Let me briefly tell you about three. All are living in what can only be described as abject poverty: mud huts with minimal furniture and the inevitable chickens wandering in and out. First we visited Stella, who was the first matron of Mier Pamoja Care Centre. She is now 79 and is in poor health. Her husband died many years ago and she has no children, but she has neighbours who are kind and helpful. She radiates the love of God. Then we went on to Zilpha. She is 90, almost blind with cataracts and has Parkinsons disease which means she can’t keep her legs still. As soon as we arrived, she burst into singing a hymn, and at various times during our visit we were treated to more songs from her and her son. This son had recently buried his own son, a lovely boy by all accounts, upon whom the hopes of the family for providing for them were pinned. How can Zilpha, with such poor health, living in such poverty, with such difficulties, be so full of joy? Surely her heart is fixed on ‘things above’ – her treasure is in Heaven. We ended our visits with Truphena. She also lost her husband many years ago. Tragically, having given birth to seventeen children, she has just one, a son, who survives. She has many grandchildren living in her small house and is still trying to care for them. We are hoping that we may be able to do something to help her practically with a house extension, but once again, there was not a word of complaint: only praise to God and a sense of peace in her heart. This was a morning that we will never forget.

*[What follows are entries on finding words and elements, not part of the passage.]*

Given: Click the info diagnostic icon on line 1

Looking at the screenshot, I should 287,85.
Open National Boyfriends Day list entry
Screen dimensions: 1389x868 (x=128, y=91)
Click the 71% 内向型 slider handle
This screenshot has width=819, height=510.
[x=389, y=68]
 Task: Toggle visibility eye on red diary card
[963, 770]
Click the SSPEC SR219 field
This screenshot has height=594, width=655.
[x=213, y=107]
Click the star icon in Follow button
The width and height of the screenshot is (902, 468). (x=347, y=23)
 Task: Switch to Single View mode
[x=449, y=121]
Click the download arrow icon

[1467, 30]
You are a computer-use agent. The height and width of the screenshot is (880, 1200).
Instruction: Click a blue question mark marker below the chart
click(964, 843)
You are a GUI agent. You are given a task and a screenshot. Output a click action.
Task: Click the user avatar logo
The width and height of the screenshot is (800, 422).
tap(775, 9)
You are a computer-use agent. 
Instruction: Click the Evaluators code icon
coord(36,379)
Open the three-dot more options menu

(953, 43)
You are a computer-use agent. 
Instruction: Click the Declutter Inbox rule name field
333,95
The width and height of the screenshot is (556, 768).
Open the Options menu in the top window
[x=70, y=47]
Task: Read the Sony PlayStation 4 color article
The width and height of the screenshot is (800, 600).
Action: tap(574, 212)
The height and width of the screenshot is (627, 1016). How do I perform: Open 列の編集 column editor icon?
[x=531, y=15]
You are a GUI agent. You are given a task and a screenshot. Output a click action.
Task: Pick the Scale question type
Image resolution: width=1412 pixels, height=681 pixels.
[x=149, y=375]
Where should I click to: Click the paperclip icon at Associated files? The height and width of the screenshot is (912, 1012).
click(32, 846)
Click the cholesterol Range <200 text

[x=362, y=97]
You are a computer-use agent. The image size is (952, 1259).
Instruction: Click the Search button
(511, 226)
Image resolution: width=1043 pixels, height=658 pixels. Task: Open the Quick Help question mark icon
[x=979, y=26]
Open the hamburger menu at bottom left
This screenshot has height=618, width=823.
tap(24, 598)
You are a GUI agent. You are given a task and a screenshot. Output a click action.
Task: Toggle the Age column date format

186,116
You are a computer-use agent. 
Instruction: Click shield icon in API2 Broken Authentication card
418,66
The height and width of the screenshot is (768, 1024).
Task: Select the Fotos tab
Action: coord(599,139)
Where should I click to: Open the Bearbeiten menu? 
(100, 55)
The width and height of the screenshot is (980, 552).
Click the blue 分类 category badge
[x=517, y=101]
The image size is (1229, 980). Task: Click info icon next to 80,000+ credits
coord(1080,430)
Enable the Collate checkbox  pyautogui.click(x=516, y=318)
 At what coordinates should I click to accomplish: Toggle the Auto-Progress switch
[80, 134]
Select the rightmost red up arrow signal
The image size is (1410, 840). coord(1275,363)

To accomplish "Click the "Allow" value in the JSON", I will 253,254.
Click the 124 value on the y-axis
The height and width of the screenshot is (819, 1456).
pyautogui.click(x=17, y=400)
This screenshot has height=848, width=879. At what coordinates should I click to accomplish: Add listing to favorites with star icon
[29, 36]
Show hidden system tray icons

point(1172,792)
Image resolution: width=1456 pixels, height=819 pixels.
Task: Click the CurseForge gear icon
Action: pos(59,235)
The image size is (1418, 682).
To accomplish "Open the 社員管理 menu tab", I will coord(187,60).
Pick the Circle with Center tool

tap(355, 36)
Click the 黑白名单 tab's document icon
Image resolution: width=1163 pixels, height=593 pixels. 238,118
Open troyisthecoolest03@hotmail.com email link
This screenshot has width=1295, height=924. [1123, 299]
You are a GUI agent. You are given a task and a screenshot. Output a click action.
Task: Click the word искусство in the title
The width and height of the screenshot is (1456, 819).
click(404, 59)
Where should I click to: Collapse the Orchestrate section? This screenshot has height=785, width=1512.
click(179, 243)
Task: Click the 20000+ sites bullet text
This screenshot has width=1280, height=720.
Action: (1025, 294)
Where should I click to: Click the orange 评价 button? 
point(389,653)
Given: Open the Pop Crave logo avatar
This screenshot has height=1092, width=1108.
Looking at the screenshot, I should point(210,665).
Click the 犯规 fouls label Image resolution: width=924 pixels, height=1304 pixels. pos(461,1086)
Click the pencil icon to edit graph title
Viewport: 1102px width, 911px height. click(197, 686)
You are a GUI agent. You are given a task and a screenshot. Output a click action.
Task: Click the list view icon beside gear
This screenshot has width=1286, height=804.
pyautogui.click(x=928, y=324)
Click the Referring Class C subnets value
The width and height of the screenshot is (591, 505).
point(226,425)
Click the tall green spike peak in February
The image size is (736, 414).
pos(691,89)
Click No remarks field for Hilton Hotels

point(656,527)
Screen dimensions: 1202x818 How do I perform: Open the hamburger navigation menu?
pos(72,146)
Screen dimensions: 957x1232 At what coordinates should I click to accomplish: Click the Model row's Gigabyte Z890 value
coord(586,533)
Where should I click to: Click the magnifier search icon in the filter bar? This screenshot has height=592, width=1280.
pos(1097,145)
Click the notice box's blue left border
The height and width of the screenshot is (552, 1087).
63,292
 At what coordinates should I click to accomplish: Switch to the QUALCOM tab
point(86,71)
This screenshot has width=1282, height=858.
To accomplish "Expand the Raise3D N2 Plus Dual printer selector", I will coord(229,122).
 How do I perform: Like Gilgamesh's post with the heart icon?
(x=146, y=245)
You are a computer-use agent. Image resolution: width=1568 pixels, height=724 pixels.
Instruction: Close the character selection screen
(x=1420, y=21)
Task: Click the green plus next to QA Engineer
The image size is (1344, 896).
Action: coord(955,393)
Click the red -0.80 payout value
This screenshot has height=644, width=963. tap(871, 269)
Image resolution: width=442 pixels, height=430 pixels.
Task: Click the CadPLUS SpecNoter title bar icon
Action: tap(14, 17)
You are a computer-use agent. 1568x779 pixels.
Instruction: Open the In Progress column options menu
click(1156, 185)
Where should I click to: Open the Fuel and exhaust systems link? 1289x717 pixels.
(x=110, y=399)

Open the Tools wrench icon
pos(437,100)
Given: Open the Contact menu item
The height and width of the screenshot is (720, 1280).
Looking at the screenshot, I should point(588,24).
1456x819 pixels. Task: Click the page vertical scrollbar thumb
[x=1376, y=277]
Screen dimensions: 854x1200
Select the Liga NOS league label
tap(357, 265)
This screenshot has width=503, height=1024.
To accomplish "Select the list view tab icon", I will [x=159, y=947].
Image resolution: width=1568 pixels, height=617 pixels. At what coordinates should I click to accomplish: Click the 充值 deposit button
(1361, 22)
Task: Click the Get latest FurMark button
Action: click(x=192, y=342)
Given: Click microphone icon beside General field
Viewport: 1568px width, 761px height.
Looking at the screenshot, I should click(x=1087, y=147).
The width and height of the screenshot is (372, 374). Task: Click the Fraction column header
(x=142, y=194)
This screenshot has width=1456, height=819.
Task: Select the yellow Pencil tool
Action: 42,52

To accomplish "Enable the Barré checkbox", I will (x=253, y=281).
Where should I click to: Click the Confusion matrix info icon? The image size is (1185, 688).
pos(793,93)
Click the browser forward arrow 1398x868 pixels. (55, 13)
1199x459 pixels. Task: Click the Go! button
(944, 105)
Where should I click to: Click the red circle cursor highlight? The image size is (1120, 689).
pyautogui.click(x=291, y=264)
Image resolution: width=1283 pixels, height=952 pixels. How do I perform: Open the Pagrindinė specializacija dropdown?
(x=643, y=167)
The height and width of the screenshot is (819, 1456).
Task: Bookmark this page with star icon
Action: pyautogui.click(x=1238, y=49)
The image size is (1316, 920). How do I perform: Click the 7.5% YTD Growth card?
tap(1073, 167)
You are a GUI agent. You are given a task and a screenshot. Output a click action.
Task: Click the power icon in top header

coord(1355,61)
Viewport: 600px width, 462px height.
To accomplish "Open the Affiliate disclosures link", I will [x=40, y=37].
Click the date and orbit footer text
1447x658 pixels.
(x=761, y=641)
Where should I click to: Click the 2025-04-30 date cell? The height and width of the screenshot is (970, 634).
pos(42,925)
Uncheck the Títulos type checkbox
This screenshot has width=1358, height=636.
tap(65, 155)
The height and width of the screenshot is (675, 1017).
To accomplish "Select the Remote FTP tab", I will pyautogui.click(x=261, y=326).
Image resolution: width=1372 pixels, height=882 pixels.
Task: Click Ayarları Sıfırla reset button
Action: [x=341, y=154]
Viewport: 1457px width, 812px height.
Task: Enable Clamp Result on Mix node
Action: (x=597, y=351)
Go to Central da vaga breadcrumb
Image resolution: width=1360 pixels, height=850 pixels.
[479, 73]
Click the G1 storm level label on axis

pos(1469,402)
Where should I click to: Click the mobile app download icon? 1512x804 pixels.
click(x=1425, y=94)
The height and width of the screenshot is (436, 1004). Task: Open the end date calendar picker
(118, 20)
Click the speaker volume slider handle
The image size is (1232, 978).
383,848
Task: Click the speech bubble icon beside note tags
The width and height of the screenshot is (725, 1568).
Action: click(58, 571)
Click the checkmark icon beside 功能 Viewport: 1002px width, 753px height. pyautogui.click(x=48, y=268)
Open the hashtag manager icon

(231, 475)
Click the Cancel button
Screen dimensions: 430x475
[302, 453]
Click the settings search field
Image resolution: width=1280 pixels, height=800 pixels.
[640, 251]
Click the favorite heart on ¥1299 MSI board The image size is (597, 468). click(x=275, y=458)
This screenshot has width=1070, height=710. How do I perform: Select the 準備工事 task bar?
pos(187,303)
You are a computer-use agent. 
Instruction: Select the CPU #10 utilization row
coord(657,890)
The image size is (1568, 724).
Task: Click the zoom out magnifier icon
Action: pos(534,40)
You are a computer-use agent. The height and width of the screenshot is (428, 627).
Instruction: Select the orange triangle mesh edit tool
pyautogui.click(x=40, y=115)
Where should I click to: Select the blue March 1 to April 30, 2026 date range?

The children in the Care Centre also bring us much joy. We have continued, slowly, with making repairs to the room where we want to make a library – we were concreting the holes in the wall and the floor this morning, with the help, as usual, of various children. It felt like something of a concreting jungle at times! The silly games are also always well received. ‘Paddy from home’ was great fun, especially when we changed the words of the traditional song to counting in Luo from one to ten! And ‘Hungry bird’ is always a hit, with the children blatantly cheating by carrying around tiny pieces of newspaper to stand on when the hungry bird comes to catch them!
They have also enjoyed writing their letters to sponsors and drawing numerous pictures: many of them are very good, and all are done with love. Some of the older children, who are now at Form Schools, have also been coming to write their letters and show their reports. Once again we have been appalled at the standard of the reports their teachers write, which show complete disregard for individual learning needs. If you are a sponsor reading this, please remember that Pamoja has no control over these reports: we can only try to improve what happens at our own school.
We also helped Eric run a men’s Bible study day: ten men gave up their Thursday to listen and discuss areas of Christian growth. Those who attended appreciated the day and they would like more of the same.
I think that’s enough for one blog. We plan for the next one will include a snapshot of life here in our tin hut, and the funeral experience from which we have just returned exhausted.
Well done for reaching this far: you are beginning to achieve Luo feats of endurance. We have been told that there is no Swahili word for ‘maintenance’: there is surely no Luo word for ‘brief’!
Thank you for your interest, thoughts and prayers.